• **PAGE EXCERPT**:
Note: In the past, Delve has garnered a reputation for randomly panicking and not living up to the expectations of a debugger. However, a couple of years have passed since then, and it is now possible to attach to and debug running cockroach clusters, making it a powerful tool to have in your arsenal.
Delve is an extremely useful tool to debug go programs. It has the ability to attach to a running process by simply specifying the process ID. Once attached to the process, you can do things such as switch goroutines, jump to a certain stack frame, and inspect state. What follows is a quick tutorial on how to get delve up and running, attach to a running cockroach process, and look at some state.
This tutorial assumes you have a running cockroach process.
Step 1: Get delve (OSX, Linux):
Running go get
should be the only thing you need to do:
$ go get -u github.com/go-delve/delve/cmd/dlv
Step 2: Attach to process:
Get the process ID of the cockroach node you want to attach to and run:
$ dlv attach <pid>
Note that you must have the source code at the same sha as the binary you are debugging checked out for any debugging to make sense.
Step 3: Do what you came to do:
Now you attached to the process, the process is paused. You can jump around and look at things. For example, you can list the currently running goroutines and their IDs:
(dlv) goroutines [...] Goroutine 2239 - User: ./pkg/sql/create_stats.go:222 github.com/cockroachdb/cockroach/pkg/sql.(*createStatsNode).startJob (0x58d576a) [...]
Once you have an interesting goroutine ID (e.g. from stuck goroutine stacks), you can jump to a goroutine:
(dlv) goroutine 2239 Switched from 0 to 2239 (thread 5888500)

• **COLLECTED DATA**:
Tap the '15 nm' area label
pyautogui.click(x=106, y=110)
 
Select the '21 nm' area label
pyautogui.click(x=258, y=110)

• **REQUIRED TASKS**:
**A.** Answer these questions about the Delve tutorial:
(i) What command does it give for getting delve?
(ii) What state is the process in once delve is attached?
(iii) What must be checked out for any debugging to make sense?
**B.** Return the stretch of the Delve tutorial from "This tutorial assumes" through "to make sense.", copied word for word.
The data were gathered from a separate source.

• **RESULTS**:
**A.**
(i) $ go get -u github.com/go-delve/delve/cmd/dlv
(ii) It is paused.
(iii) The source code at the same sha as the binary being debugged.

**B.**
This tutorial assumes you have a running cockroach process.
Step 1: Get delve (OSX, Linux):
Running go get
should be the only thing you need to do:
$ go get -u github.com/go-delve/delve/cmd/dlv
Step 2: Attach to process:
Get the process ID of the cockroach node you want to attach to and run:
$ dlv attach <pid>
Note that you must have the source code at the same sha as the binary you are debugging checked out for any debugging to make sense.